The women are more fond of fiction, and some of their stories have a strange mingling of humor and pathos. I give the two which follow as specimens. The Indian names contained in them are in the Ottawa or “Courte Oreilles” language, but the same tales are current in all the different tongues and dialects.
THE STORY OF THE RED FOX
This is an animal to which many peculiarities are attributed. He is said to resemble the jackal in his habit of molesting the graves of the dead, and the Indians have a superstitious dread of hearing his bark at night, believing that it forebodes calamity and death. They say, too, that he was originally of one uniform reddish-brown color, but that his legs became black in the manner related in the story.
There was a chief of a certain village who had a beautiful daughter. He resolved upon one occasion to make a feast, and invite all the animals. When the invitation was brought to the red fox he inquired, “What are you going to have for supper?”
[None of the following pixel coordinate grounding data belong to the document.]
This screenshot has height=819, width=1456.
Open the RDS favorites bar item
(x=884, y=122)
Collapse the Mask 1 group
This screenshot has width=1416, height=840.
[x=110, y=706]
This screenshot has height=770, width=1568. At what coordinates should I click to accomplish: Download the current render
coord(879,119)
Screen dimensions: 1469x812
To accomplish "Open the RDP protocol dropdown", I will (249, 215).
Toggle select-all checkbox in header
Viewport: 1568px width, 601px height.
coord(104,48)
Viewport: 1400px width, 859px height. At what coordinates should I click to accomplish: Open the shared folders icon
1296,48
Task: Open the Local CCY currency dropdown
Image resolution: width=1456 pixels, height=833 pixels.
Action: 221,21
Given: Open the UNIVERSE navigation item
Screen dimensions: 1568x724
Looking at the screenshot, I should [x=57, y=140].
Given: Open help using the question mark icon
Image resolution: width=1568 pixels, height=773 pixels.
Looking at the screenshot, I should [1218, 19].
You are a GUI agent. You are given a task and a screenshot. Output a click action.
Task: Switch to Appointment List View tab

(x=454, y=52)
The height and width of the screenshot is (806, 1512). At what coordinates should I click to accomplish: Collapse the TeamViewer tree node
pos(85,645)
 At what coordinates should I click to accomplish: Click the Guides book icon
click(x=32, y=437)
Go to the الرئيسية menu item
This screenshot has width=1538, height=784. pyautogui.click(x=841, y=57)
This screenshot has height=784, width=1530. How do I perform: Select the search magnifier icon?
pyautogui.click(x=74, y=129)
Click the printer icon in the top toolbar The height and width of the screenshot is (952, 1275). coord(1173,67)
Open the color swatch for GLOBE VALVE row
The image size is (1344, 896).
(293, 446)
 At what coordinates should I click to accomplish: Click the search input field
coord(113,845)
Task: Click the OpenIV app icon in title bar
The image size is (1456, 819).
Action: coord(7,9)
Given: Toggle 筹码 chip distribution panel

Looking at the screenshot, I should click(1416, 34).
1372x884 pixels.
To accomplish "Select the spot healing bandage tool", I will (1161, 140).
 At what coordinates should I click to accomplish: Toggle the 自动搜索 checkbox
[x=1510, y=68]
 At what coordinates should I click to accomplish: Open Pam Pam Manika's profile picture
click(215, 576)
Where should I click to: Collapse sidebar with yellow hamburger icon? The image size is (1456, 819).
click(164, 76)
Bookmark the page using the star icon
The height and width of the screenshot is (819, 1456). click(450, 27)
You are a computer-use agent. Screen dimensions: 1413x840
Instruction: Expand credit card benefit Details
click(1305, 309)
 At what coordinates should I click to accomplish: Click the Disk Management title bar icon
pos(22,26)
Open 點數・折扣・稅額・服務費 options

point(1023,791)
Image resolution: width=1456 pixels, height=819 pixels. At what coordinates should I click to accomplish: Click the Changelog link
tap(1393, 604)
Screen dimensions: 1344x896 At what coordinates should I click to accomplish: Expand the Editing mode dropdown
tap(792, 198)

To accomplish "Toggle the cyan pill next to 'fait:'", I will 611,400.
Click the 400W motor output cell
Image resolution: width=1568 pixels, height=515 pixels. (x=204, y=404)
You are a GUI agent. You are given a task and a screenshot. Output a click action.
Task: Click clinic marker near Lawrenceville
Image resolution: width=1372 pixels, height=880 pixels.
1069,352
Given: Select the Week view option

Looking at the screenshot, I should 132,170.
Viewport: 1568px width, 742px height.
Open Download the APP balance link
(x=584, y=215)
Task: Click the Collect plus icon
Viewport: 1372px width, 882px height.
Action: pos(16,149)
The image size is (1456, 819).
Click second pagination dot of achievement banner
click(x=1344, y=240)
“Mee-dau-mee-nau-bo,” was the reply.
This is a porridge made of parched corn, slightly cracked. The fox turned up his little sharp nose. “No, I thank you,” said he, “I can get plenty of that at home.”
The messenger returned to the chief, and reported the contemptuous refusal of the fox.
“Go back to him,” said the chief, “and tell him we are going to have a nice fresh body,[AT] and we will have it cooked in the most delicate maimer possible.”
[AT] The Indians in relating a story like this, apologise for alluding to a revolting subject. “You will think this unpleasant,” they say.